◆ AIM OF THE EXERCISE
Up to and including the line that contains "[Valmierā piemin komunistiskā", return every line from the start of the data, unchanged.
(LISTED RECORDS begins)
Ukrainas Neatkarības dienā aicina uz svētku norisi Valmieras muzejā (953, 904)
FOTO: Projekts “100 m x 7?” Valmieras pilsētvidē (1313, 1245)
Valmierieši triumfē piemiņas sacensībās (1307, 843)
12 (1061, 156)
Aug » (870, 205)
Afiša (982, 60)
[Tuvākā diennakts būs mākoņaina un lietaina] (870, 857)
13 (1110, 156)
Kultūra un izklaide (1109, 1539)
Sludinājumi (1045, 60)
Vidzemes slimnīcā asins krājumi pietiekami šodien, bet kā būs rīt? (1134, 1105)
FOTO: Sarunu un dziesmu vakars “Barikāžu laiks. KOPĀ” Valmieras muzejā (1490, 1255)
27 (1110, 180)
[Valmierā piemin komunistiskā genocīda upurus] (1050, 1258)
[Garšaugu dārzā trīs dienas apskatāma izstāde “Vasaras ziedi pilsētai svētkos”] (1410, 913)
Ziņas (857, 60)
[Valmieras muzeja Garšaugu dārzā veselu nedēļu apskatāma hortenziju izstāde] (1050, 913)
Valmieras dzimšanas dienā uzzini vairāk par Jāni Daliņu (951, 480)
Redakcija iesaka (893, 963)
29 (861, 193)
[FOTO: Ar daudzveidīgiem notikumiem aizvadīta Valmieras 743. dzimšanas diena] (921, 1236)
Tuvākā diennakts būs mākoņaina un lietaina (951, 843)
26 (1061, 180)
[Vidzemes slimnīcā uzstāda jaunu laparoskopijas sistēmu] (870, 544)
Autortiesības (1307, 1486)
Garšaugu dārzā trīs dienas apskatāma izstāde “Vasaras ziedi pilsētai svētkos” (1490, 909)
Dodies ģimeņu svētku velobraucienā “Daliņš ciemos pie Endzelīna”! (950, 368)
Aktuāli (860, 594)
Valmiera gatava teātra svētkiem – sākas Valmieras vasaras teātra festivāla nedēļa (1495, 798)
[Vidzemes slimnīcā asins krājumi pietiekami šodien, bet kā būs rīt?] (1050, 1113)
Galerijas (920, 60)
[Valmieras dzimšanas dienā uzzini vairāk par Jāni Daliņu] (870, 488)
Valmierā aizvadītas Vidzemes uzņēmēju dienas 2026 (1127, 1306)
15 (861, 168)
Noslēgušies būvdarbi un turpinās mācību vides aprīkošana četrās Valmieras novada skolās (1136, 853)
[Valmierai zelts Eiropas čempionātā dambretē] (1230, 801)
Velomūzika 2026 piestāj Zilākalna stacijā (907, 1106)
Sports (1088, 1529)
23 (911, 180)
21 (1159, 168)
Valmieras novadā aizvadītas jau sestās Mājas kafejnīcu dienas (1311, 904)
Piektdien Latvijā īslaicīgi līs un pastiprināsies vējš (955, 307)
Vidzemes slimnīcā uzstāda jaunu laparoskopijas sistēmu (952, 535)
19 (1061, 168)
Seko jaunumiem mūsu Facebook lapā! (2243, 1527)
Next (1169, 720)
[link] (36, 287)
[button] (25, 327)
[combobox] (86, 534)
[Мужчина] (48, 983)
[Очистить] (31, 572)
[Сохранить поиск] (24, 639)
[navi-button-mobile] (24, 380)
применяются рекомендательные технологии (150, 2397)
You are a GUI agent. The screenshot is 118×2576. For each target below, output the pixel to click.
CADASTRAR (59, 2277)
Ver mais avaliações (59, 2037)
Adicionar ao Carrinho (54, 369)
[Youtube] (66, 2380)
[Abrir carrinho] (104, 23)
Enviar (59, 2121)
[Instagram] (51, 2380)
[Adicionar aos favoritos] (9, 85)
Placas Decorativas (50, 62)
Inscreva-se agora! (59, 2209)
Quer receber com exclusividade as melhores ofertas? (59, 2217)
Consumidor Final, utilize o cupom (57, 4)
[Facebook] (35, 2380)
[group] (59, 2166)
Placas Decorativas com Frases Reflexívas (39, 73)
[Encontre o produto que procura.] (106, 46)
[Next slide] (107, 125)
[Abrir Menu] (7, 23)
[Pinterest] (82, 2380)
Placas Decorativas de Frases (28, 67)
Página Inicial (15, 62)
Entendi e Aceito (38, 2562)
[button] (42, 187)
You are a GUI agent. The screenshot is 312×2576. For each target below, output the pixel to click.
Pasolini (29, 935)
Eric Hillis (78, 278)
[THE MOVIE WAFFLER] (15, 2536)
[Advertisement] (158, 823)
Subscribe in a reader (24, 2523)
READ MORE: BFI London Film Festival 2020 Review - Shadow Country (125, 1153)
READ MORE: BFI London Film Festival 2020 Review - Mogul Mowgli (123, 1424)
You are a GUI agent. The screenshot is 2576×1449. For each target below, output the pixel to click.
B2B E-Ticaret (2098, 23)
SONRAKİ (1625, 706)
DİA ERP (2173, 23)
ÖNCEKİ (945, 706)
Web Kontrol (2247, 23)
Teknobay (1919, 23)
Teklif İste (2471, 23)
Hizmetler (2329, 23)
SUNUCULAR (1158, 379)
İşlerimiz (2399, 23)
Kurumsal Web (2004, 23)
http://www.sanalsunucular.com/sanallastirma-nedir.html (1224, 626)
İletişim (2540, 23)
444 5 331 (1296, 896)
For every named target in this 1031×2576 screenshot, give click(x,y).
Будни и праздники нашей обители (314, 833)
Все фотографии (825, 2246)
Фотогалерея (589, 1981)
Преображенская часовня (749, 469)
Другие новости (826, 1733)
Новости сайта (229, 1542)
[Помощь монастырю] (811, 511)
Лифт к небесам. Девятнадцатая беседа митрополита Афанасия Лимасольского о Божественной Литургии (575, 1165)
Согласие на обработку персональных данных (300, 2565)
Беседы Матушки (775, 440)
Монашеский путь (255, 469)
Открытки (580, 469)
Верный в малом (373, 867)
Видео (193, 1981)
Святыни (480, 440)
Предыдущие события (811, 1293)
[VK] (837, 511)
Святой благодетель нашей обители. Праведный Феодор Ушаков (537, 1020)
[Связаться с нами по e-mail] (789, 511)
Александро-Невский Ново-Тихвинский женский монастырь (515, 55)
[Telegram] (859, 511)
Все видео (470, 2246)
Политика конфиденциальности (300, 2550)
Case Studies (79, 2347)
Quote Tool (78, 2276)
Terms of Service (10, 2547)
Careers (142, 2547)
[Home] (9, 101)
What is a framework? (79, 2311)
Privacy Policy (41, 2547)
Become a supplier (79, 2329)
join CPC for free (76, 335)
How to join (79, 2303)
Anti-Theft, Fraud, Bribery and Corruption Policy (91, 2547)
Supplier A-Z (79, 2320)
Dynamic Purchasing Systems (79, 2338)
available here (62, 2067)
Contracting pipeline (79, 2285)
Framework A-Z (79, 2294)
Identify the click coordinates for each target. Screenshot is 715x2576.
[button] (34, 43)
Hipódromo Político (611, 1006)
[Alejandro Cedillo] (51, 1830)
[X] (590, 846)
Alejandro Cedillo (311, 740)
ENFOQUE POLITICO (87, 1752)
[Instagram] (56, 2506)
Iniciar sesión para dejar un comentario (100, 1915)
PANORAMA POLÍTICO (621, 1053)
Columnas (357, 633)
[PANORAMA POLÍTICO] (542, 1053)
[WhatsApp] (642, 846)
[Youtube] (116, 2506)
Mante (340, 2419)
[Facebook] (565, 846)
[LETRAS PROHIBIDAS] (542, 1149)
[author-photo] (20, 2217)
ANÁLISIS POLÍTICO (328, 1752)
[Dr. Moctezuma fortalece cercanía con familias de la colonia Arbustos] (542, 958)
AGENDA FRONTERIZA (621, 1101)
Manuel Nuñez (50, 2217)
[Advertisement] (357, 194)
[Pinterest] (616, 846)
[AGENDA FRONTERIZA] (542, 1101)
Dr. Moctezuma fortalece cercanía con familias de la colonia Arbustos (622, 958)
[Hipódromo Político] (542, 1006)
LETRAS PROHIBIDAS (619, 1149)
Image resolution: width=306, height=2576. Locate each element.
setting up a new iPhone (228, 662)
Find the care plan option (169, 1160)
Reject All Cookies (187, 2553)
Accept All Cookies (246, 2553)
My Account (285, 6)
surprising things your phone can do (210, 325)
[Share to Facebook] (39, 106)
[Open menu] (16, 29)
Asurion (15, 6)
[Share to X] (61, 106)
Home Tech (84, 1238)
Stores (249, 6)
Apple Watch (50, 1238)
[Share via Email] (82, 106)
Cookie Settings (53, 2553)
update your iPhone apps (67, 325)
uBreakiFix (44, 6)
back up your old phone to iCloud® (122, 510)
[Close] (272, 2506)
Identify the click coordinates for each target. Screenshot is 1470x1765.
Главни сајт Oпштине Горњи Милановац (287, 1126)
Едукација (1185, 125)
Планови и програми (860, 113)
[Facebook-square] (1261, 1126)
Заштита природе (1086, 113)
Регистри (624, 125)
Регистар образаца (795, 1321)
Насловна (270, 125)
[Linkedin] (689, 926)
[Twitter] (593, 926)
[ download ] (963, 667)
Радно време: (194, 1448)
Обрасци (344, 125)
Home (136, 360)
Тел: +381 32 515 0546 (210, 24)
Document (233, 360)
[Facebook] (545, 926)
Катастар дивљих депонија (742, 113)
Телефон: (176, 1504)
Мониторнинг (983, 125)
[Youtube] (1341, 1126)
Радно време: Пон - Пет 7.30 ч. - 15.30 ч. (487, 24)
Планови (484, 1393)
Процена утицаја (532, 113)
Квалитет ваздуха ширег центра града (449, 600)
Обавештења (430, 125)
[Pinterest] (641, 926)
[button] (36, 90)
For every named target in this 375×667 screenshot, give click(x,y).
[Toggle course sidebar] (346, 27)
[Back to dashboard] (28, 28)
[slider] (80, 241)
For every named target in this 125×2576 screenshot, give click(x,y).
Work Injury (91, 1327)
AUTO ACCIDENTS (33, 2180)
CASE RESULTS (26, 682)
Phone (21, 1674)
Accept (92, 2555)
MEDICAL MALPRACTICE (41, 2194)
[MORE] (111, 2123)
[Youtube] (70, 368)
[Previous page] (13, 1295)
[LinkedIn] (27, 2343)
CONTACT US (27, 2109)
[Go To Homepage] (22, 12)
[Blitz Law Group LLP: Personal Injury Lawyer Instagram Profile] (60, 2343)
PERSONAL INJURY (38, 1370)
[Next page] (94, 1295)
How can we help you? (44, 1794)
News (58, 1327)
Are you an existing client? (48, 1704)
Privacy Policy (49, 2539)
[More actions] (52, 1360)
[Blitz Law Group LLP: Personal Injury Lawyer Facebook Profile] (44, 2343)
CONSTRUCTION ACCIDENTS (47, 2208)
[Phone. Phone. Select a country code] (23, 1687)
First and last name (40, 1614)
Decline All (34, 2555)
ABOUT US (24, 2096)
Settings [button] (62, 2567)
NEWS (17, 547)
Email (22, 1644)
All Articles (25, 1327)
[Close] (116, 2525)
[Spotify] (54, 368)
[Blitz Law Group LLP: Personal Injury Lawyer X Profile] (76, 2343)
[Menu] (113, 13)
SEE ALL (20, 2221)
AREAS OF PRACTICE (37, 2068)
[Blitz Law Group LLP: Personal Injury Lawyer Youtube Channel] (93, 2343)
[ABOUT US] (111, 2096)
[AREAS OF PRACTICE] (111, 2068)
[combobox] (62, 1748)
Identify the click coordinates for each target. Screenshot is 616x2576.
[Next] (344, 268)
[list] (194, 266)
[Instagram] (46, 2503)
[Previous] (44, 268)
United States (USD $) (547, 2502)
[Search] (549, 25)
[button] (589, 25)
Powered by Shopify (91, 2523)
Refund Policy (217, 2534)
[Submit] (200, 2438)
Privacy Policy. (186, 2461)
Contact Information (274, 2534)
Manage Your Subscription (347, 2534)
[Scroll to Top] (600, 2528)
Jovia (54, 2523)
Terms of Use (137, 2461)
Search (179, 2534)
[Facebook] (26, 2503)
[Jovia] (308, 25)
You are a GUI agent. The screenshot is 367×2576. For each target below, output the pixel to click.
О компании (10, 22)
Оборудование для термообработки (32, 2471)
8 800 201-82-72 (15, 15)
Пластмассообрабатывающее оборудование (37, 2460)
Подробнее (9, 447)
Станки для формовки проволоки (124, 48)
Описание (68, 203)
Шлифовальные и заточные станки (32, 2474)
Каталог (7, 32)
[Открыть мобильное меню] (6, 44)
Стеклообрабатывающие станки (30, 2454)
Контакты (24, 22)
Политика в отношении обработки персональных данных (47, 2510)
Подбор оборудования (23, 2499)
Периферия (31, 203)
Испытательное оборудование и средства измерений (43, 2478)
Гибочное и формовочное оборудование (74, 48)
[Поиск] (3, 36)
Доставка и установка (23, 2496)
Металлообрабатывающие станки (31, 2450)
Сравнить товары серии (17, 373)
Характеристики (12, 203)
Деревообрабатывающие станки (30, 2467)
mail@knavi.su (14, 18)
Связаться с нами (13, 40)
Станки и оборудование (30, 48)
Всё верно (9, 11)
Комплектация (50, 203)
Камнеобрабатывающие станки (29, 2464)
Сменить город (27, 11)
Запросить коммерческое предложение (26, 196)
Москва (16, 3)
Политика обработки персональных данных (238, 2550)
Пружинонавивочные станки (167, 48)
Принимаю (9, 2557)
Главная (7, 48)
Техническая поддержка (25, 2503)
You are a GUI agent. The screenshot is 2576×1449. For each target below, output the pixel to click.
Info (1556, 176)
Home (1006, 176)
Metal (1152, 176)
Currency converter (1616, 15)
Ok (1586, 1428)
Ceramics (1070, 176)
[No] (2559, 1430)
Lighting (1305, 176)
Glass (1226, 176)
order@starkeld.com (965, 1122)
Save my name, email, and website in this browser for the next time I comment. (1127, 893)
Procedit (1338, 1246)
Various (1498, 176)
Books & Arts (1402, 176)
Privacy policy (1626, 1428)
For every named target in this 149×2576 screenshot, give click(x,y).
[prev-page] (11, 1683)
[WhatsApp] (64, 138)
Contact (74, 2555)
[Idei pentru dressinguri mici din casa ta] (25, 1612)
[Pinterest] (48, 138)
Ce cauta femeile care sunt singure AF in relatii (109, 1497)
(LISTED RECORDS ends)
◆ WORKED SOLUTION
Ukrainas Neatkarības dienā aicina uz svētku norisi Valmieras muzejā (953, 904)
FOTO: Projekts “100 m x 7?” Valmieras pilsētvidē (1313, 1245)
Valmierieši triumfē piemiņas sacensībās (1307, 843)
12 (1061, 156)
Aug » (870, 205)
Afiša (982, 60)
[Tuvākā diennakts būs mākoņaina un lietaina] (870, 857)
13 (1110, 156)
Kultūra un izklaide (1109, 1539)
Sludinājumi (1045, 60)
Vidzemes slimnīcā asins krājumi pietiekami šodien, bet kā būs rīt? (1134, 1105)
FOTO: Sarunu un dziesmu vakars “Barikāžu laiks. KOPĀ” Valmieras muzejā (1490, 1255)
27 (1110, 180)
[Valmierā piemin komunistiskā genocīda upurus] (1050, 1258)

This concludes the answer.